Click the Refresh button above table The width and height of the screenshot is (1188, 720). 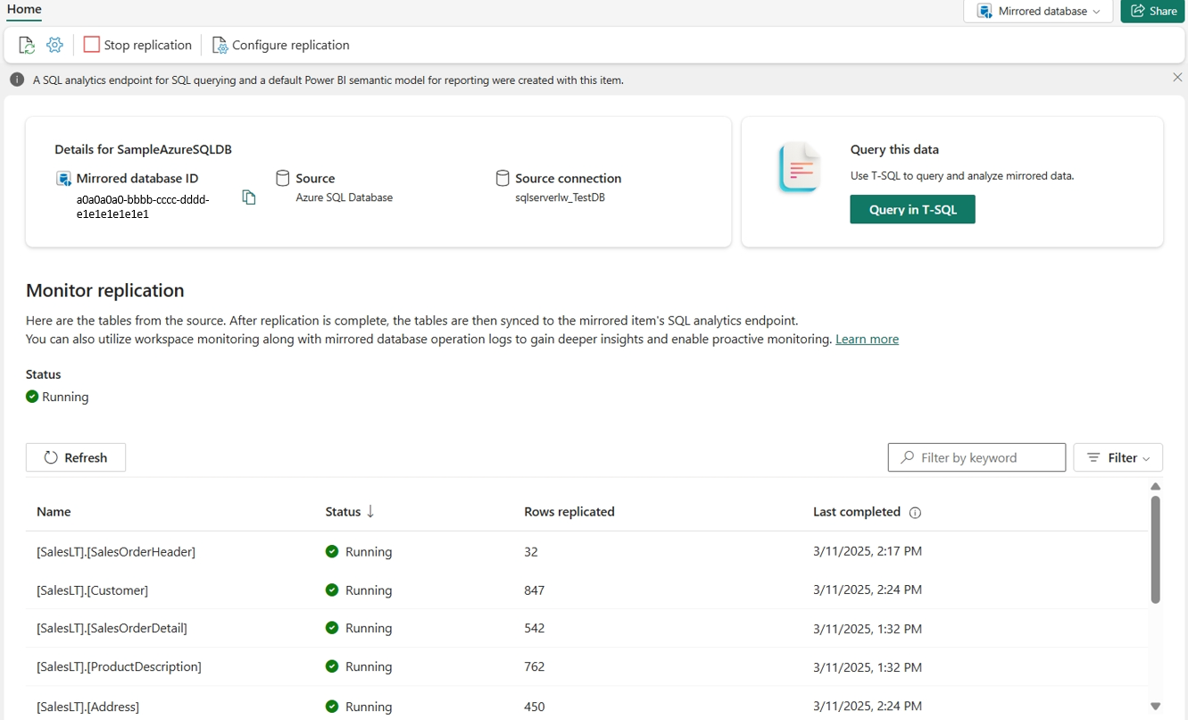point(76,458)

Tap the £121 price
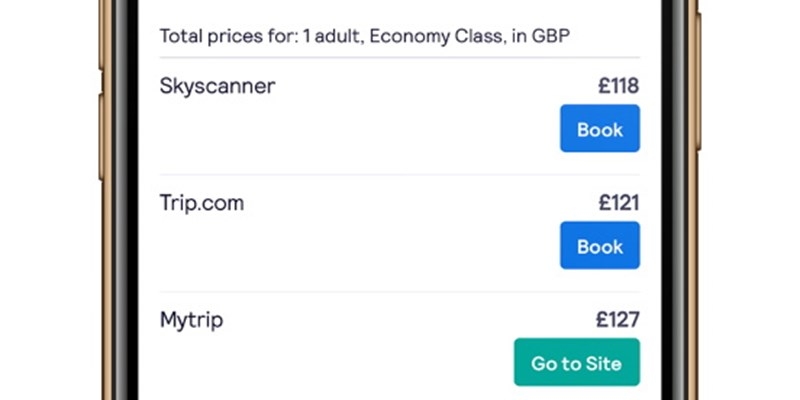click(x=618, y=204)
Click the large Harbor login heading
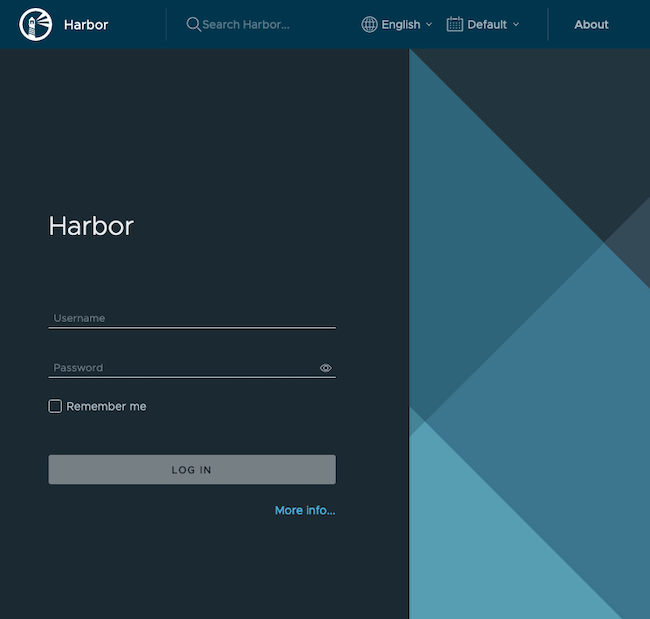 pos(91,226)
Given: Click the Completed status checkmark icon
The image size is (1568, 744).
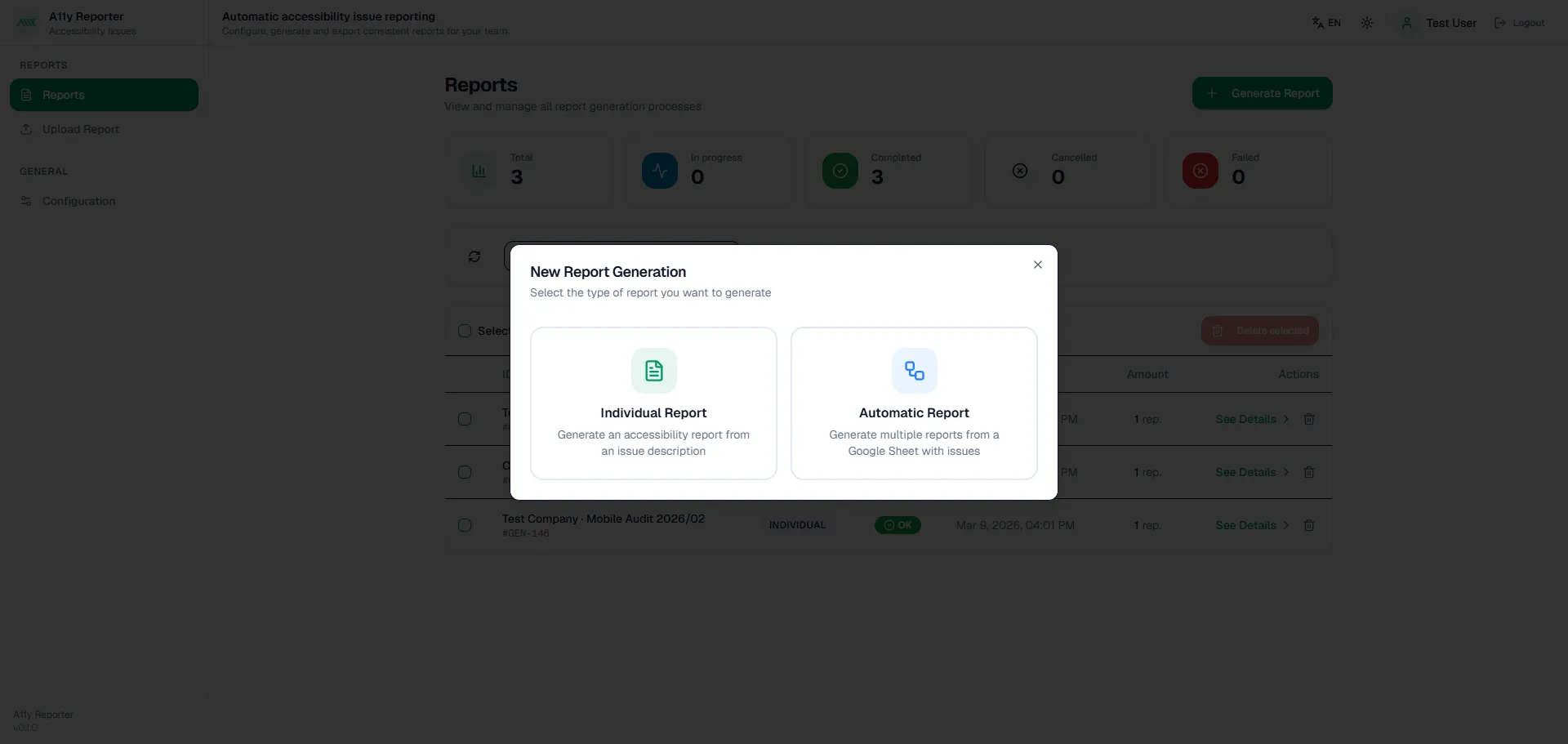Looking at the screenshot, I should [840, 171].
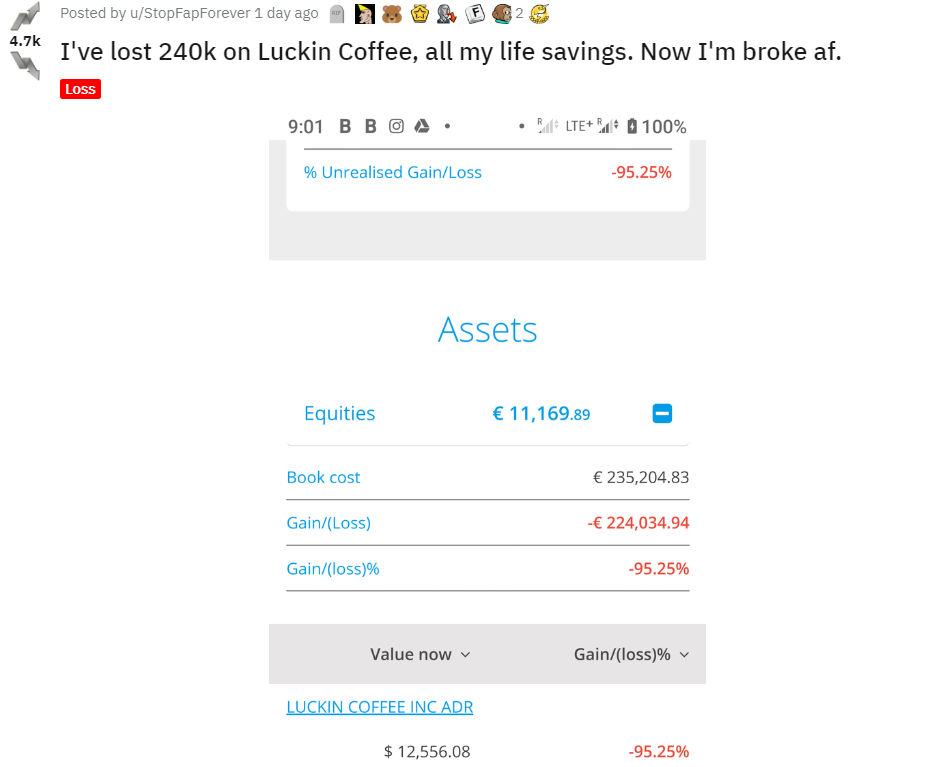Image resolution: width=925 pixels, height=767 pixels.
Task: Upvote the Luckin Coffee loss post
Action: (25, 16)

...

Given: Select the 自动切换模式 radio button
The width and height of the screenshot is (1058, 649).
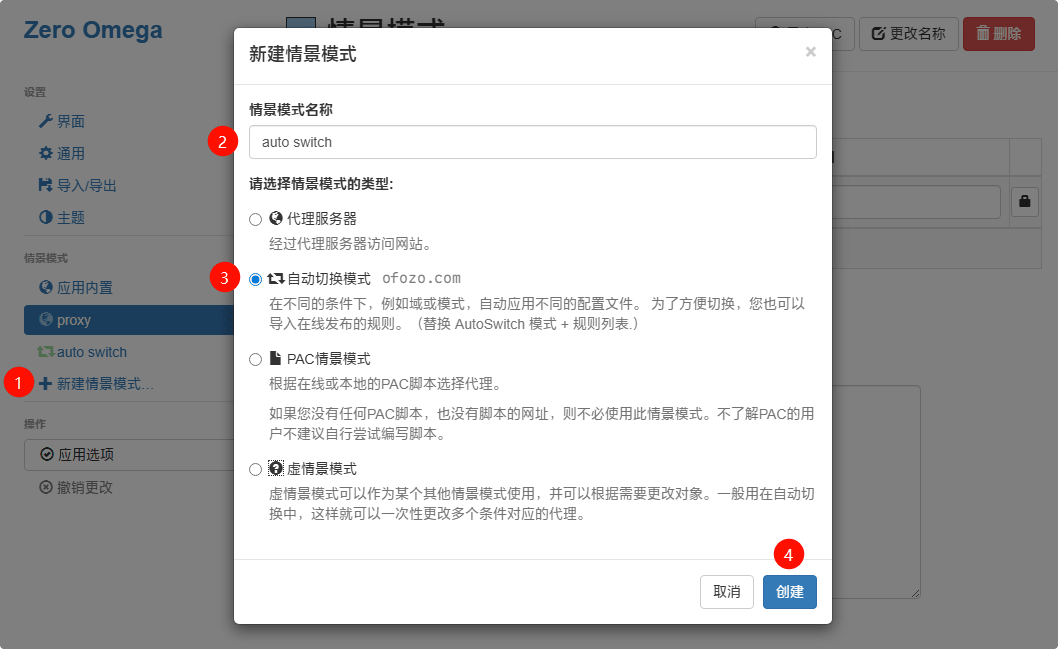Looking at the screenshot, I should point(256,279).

» Assignment: Which lines in the data above contain "Given"? Show each one.

» Task output:
Given: Click the Completed status checkmark icon
Given: Select the 自动切换模式 radio button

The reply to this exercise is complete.